Somewhat Random Idea: Deref patterns

Currently there is no way to match a type through a deref boundery, without introducing nested matches. The one exception is Box with feature(box_patterns), which I am not a fan of, because it makes Box inherently magic, similar to box_syntax.

I'm wondering if a feature could be supported to "transparently" derefence and match through the boundery in patterns? This would be much more general then box_patterns, and not make Box inherently magic as a result.

An example:

let v = "x".to_string();
match v{
   *"x" => println!("x"),
   _ => println!("Not x")
}

(The syntax is not necessarily final) (Yes, I know the above example is trivial. This less trivial examples would include when the Deref type is nested within a structure or variant)

Open Questions:

  • In which cases should we use DerefMut, or (the unstable) DerefMove, rather than simple Deref.
  • Does anyone have a nicer syntax we could use? To be honest, the syntax I showed above looks like it's dereferencing the string.
  • Would a different trait be required, one that promises structural stability of the pointee accross a Deref{,Mut,Move}?
1 Like

I would very much like a solution to this problem. I don't have a strong preference for any particular syntax.

Some past discussions:

  • RFC 462 proposed adding a deref keyword, by analogy with the ref keyword.
  • RFC issue 2099 proposed generalizing & patterns to work on any Deref type.
  • RFC 809 proposed generalizing the box keyword to work with types other than Box<T>. (See also this forum thread.)
9 Likes

Is there an example that motivates why any keyword/sigil (* / deref / & / box) is necessary for this?

Why is it not as simple as:

match /*String*/ {
    "x" => ...
    _ => ...
}

match /*Option<String>*/ {
    Some("x") => ...
    _ => ...
}

match /*Option<Box<Option<Box<String>>>>*/ {
    Some(Some("x")) => ...
    Some(Some(other)) => ... // other: Box<String>
    Some(None) => ...
    None => ...
}

I'd always figured this was where "match ergonomics" was going (generalizing from & / &mut to any Deref implementing type).

12 Likes

I'm personally a big fan of default binding modes, but I think it's also useful that match patterns aren't running user code. The big question is the interaction between or patterns and custom deref impls.

I believe the last time we discussed this someone suggested that it might be useful to treat this similarly to potential field access through traits.

Specifically, the "DerefPure" used to match against patterns wouldn't be allowed to run custom user callbacks. (Use an if let guard to add a sequence point for the side effect.) Instead, it would just be allowed essentially field accesses and reference/pointer derefs through some kind of "field path" system.

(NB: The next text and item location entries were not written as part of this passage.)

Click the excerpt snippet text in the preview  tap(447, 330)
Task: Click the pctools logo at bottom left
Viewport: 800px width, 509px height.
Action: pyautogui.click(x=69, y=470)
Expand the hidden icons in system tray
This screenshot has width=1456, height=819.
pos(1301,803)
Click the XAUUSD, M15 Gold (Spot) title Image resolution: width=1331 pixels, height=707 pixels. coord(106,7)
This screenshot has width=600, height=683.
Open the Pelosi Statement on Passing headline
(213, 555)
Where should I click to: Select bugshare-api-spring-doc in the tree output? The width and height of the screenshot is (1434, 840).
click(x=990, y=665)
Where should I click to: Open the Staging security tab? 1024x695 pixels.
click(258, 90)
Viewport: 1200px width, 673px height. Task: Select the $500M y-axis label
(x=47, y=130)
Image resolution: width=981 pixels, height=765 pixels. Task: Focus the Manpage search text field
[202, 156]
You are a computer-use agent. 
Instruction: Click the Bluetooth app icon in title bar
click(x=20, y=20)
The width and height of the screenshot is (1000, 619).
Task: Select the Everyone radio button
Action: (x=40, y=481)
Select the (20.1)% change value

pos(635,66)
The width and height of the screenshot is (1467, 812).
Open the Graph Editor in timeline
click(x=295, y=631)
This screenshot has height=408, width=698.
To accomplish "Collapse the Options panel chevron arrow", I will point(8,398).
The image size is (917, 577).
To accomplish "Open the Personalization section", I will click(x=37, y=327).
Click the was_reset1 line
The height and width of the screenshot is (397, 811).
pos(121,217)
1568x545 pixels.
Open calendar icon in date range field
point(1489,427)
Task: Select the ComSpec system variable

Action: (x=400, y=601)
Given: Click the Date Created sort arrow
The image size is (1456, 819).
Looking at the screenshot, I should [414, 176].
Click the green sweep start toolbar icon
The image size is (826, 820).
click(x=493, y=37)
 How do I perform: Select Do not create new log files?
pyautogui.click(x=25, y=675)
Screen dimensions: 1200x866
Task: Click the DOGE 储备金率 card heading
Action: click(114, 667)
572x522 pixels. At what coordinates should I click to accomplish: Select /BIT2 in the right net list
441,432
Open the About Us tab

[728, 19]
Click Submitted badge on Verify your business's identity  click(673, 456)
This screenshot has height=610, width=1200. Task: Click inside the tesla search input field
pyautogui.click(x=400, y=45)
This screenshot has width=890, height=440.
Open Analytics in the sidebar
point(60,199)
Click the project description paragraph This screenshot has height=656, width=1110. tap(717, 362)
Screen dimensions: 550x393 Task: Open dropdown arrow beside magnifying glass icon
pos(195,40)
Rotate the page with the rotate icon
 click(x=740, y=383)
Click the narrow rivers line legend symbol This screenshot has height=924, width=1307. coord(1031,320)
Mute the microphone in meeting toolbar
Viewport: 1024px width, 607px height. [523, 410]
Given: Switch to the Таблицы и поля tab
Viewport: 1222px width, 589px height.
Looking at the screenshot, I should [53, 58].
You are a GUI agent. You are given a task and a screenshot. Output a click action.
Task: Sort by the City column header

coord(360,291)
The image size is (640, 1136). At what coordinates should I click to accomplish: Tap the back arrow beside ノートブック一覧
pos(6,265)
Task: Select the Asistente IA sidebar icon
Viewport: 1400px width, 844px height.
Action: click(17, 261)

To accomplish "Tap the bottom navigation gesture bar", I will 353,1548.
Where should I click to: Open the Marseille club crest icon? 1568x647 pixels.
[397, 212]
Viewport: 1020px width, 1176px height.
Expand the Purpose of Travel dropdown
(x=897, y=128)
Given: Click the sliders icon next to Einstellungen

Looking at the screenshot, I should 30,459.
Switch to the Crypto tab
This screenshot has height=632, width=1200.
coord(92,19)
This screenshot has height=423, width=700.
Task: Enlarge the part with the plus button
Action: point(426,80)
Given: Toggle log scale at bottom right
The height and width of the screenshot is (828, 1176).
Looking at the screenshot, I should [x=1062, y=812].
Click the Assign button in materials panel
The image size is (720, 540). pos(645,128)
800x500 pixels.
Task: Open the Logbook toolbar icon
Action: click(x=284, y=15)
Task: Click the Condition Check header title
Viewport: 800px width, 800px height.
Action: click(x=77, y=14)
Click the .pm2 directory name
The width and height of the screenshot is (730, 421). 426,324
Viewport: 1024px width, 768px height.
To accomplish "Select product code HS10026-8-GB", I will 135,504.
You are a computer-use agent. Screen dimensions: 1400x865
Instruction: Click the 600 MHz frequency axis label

I wish I had a link to it, because I remember it being a lot more convincing than what I just fumbled through trying to remember it :upside_down_face:

On the other hand, Deref is already expected to be a "semipure" and "cheap" operation, since it's automatic in deref coercion already, so adding auto(de)ref to pattern matching contexts isn't that far of a departure from the status quo of Deref.

I expect a decent opposition to any proposals to add more auto(de)ref points to the language from "team explicit," the same as for default binding modes, though. (And to be clear, this is a good thing, if we want to find the best solution for localized clarity!)

My only real strong opinion is that a prefix keyword is probably the wrong choice for the majority use case. It's the same reason I dislike the bookkeeping required without default binding modes; I want to see the shape of the data, not have to tell the compiler that yeah, I have a reference (&) and I want to get a reference out (ref).

Is there a way to articulate what value users get from Rust not running user code in match patterns? What usefulness are you asserting?

I'm skeptical of an assertion like this that isn't backed up by actual value. People make that same assertion about all kinds of things in various languages: "I think it's useful that field access (.) does not run user code", "I think it's useful that builtin arithmetic operators (+) do not run user code."

7 Likes

I'm not certain, tbh. Before the last time this was discussed, I was full in on extending auto(de)ref to patterns, but I'm not super sure anymore.

The biggest one, though, is actually semantics of when and how often deref is called.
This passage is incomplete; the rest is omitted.